Irene Himona, Analyst

Thank you very much.

Operator, Operator

The next question is from Josh Stone with UBS. Please go ahead.

Josh Stone, Analyst

Thanks and good afternoon. Thanks for the presentation. And congratulations on the strong results. Two questions please. Firstly, coming back on disposals. You highlighted an acceleration or you've got good visibility on a very big chunk of your four-year program. Do you think there is a chance you could actually exceed your EUR10 billion gross divestment target? Or in other words, as you've been reviewing your assets and portfolio, are you finding there's more things to sell or at a higher value than you first expected? Or is it just simply in line? Second question on back on Enilive. One thing that struck me with your – the KKR announcement was that you're willing to sell up to 25% of the business and then possibly another 10% to another investor. So your leading stake was 65%. So my question is why is there so much interest in Enilive now?

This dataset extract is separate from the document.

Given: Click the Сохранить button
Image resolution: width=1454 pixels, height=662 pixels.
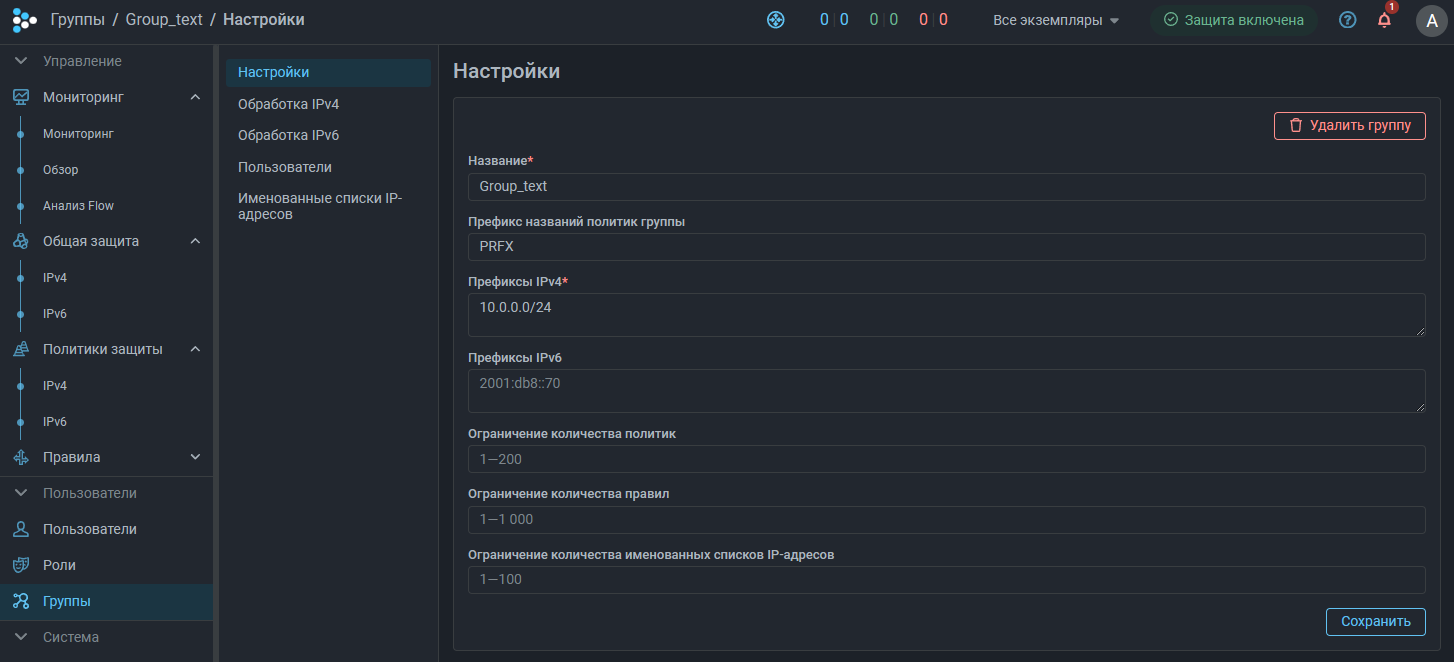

I understand you get a good valuation, but once it is sold, it's sold. So are there particular attributes that these new partners are bringing to Enilive beyond a particular source of financing? Anything you add there would be great. Thanks.

Claudio Descalzi, CEO

So thank you for the question about disposal. I will say something then maybe Francesco want to elaborate further. We have accelerated first of all, because we have good assets. So the natural assets, when we talk about upstream, we said that it's at 50-50, so 50% upstream, 50% transition businesses. But we have good assets. So we have a lot of discussions with different entities and companies that are interested in our assets. It has been very fast because we initially thought to deploy this divestment program in the first two years. But in the first six months, we have practically reached our target. We can go beyond EUR8 billion, maybe yes, more on dual exploration because we found a lot of resources, it is not a lot of investment, we de-risk the asset and that could be a potential additional market that we can explore in 2025. Clearly now we are focused on the projects that we announced and others that we are working on. They are mature but we will be ready in the third quarter to say more. But we have the potentiality to overcome and do better than our initial expectation, so better than EUR8 billion. I think, yes, we can do that.

Francesco Gattei, CFO

For Enilive, clearly we try to balance, there is a lot of interest, the valuation is very good. We want to invest in because we have a big component of the two companies that is growth, biorefinery growth and renewables, and charging point growth. So I think that we need money and that we understood we have the proof that these companies are able to finance themselves without using our capital and our debt. So I think that that is the reason we want to progress, we want to grow, and when we are able to find very strong investors, that can help the company that they share our view and our project, I think that is a good opportunity. I don't know if we are going to do that immediately because we have to finalize the deal yet. But there is a clear reason to do that. We want to grow. We want to create more value in these companies that are doing very, very well. We reached as a valuation through our strategic investors EUR22 billion for the two companies, which is really a huge number considering that this business until a few years ago had a very low value. So I don't know if Francesco wants to add something. Let’s say, we clarify since the beginning that the EUR8 billion net was a risked amount that was clearly based on a larger assumption. In that assumption of disposal, we didn't include the outcome of this positive feedback from the market specifically on Enilive in terms of evaluation and appetite. So there is clearly room to decide, prioritize and improve the overall guidance as we said.

Claudio Descalzi, CEO

Good news.

Francesco Gattei, CFO

Good news, absolutely. I think that was clear. It was good. And the other element, clearly you mentioned about the potential disposal of a second stake. First of all, this is not included in our forecast. So it is again an upside eventually to be considered. We need the first to conclude the discussions and negotiations that are ongoing with KKR. It is a deal that needed to be finalized. And after that, we evaluate, due to the fact there is quite a very strong appetite from the market, if there is an opportunity to make an additional joint deal related to that specific asset. So again, it's another positive sign that the assets are extremely interesting for the market, and there is a lot of potential valuation coming on.

Josh Stone, Analyst

Thank you.

Operator, Operator

The next question is from Biraj Borkhataria with RBC. Please go ahead.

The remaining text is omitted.